I’m sure people in the south and east of the Ukraine don’t like the shelling of their cities—although Western claims that Putin is targeting civilians specifically are ridiculous—but the Ukrainian government bears a share of blame for refusing to compromise with a large minority in the country. On May 2nd 2014, 42 pro-Russian demonstrators were forced by counter-protestors into the Trade Unions House in Odessa and then burnt alive when the building was set on fire; 32 died of carbon monoxide poisoning and 10 died while leaping from windows to escape the flames. Another six people died in clashes elsewhere in Odessa that day. Why is that the Ukraine has no spirit of democracy, compromise or human rights? Why do activists from the very far West of the Ukraine control policy? Why are they attempting to convert parts of the country that were conquered by the Russian empire from the Turks and have never been Ukrainian-speaking into a facsimile of Ukrainian-speaking areas like Lviv? British and American claims that the Ukraine is a great and flourishing democracy are wholly false.

By supporting the globalist foreign policy narratives, we are calling for World War 3. Why didn’t we bomb Russia in 1968, when the Russian army moved on the Dubcek government in Czechoslovakia? Why don’t we go to war with China, North Korea, Vietnam, Laos, Burma, Afghanistan, Iran, Saudi Arabia, most countries in Africa and a few in Latin America?

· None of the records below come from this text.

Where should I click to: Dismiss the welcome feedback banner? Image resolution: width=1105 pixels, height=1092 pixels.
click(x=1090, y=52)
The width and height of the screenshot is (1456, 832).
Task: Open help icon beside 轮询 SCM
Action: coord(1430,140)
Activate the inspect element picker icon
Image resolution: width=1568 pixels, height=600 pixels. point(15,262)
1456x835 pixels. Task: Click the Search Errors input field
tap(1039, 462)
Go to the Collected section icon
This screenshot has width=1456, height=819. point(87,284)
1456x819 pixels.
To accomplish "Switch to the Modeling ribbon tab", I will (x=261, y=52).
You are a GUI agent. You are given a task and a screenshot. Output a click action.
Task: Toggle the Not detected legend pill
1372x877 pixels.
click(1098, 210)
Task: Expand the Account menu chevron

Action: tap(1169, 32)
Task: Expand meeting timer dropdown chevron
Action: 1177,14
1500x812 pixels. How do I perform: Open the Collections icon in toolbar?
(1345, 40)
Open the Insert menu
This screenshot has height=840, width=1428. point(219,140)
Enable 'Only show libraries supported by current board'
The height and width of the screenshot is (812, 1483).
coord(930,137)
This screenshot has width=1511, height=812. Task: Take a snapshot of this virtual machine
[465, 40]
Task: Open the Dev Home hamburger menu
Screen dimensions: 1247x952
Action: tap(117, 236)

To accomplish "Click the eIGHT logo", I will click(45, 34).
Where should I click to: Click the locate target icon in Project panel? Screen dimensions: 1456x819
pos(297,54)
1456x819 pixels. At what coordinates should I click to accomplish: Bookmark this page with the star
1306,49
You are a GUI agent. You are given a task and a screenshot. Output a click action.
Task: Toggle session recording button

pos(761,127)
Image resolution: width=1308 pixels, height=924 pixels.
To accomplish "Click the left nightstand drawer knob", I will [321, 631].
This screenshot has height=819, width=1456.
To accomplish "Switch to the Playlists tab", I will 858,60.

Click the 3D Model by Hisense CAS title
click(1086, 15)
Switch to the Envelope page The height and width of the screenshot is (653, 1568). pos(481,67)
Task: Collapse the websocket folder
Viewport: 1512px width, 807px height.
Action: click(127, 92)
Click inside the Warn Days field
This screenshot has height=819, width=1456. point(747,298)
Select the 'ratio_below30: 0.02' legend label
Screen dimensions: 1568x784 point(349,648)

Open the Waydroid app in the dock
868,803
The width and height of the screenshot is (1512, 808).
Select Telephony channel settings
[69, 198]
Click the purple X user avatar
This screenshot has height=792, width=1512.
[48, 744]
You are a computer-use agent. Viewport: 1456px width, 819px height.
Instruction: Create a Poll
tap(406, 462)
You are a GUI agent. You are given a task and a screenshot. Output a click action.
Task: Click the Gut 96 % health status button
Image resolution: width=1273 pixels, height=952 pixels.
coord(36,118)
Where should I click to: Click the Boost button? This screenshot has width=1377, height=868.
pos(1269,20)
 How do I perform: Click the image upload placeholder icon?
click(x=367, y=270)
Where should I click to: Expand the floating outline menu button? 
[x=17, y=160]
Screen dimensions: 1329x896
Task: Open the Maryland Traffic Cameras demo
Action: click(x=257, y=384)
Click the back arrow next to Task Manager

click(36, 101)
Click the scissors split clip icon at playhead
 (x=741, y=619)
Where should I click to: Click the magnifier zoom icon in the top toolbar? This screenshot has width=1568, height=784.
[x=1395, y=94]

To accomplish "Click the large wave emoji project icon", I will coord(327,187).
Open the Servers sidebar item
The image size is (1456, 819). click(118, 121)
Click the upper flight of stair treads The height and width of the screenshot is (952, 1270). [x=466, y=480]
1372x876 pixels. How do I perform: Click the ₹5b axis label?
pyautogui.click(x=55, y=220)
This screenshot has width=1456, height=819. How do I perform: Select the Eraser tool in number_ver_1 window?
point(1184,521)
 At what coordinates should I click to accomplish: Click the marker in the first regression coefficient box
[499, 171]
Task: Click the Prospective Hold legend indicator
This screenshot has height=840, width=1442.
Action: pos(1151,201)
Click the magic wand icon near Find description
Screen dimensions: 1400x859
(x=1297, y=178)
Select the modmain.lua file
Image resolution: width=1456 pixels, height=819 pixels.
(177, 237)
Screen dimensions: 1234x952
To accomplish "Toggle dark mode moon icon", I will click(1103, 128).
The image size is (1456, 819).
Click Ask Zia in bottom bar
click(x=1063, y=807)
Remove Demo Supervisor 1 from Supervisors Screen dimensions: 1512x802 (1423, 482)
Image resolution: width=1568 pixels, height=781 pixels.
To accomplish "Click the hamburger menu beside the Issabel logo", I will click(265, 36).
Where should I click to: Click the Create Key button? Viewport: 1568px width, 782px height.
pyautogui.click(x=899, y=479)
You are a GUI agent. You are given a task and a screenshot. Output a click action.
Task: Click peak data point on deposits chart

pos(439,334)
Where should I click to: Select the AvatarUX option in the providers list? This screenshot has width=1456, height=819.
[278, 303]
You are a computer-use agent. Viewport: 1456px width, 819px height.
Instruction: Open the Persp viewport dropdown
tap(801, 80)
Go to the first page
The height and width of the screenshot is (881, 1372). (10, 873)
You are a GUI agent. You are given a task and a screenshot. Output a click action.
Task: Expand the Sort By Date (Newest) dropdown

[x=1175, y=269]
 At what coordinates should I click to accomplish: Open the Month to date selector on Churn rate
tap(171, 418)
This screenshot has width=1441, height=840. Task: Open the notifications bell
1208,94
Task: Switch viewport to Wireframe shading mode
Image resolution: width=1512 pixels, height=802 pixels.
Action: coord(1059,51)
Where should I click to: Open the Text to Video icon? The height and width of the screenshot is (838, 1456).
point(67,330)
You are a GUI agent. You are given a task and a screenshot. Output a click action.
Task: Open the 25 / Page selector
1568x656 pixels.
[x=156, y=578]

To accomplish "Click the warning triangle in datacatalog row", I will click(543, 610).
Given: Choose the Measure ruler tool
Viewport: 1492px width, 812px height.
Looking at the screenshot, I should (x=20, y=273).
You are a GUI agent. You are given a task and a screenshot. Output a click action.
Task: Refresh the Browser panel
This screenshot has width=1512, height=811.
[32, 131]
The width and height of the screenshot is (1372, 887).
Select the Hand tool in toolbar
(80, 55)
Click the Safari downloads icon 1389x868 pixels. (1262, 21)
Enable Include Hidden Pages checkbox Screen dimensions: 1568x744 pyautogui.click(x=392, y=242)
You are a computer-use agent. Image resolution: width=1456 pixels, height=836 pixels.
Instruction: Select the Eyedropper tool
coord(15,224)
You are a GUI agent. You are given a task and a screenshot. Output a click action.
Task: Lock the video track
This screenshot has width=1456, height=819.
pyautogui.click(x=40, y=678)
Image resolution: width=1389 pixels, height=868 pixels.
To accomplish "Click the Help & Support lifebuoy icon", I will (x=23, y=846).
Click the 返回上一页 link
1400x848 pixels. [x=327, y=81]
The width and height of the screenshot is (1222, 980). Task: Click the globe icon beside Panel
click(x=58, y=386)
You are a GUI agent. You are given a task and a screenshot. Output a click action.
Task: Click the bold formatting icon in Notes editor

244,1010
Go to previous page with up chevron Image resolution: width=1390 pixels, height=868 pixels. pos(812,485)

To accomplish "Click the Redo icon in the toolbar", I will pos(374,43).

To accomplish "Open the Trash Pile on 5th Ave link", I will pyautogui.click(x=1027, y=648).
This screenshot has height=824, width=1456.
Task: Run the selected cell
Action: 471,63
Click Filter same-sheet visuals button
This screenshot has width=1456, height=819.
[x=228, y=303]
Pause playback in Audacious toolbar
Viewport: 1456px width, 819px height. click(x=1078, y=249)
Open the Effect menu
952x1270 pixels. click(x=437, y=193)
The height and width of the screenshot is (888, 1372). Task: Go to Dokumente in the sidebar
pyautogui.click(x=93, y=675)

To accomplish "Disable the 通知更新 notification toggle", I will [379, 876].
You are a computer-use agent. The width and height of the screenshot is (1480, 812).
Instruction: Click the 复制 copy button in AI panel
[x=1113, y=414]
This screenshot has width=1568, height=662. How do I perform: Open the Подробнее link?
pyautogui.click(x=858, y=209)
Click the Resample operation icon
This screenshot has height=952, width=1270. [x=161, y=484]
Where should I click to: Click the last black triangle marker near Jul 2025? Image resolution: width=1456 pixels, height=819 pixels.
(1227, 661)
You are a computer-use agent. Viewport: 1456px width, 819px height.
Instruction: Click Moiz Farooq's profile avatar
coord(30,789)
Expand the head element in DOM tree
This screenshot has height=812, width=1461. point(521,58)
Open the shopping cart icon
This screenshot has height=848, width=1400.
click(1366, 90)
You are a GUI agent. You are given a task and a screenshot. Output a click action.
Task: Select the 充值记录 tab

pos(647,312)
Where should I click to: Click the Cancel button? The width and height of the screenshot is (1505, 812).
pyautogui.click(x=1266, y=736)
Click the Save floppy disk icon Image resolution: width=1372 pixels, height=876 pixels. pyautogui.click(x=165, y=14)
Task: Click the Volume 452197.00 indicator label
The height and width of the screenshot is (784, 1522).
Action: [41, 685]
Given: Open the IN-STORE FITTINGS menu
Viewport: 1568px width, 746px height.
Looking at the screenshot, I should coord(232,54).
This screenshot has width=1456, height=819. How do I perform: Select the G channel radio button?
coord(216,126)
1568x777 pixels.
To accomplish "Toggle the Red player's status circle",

The idea that Western countries claiming moral superiority owing to a (hypocritical) commitment to democracy have the right to embroil the world in war is horrendous. The US is refusing a staged and managed withdrawal from the position of Top Dog—and poses a threat to the entire world. Britain is far more interested in Ukrainian sovereignty that British sovereignty and is playing an utterly cowardly role as Stirrer-in-Chief on the world stage. The threat to the world is from Globalism, not Nationalism, but is cloaked in democratic language that we must refute.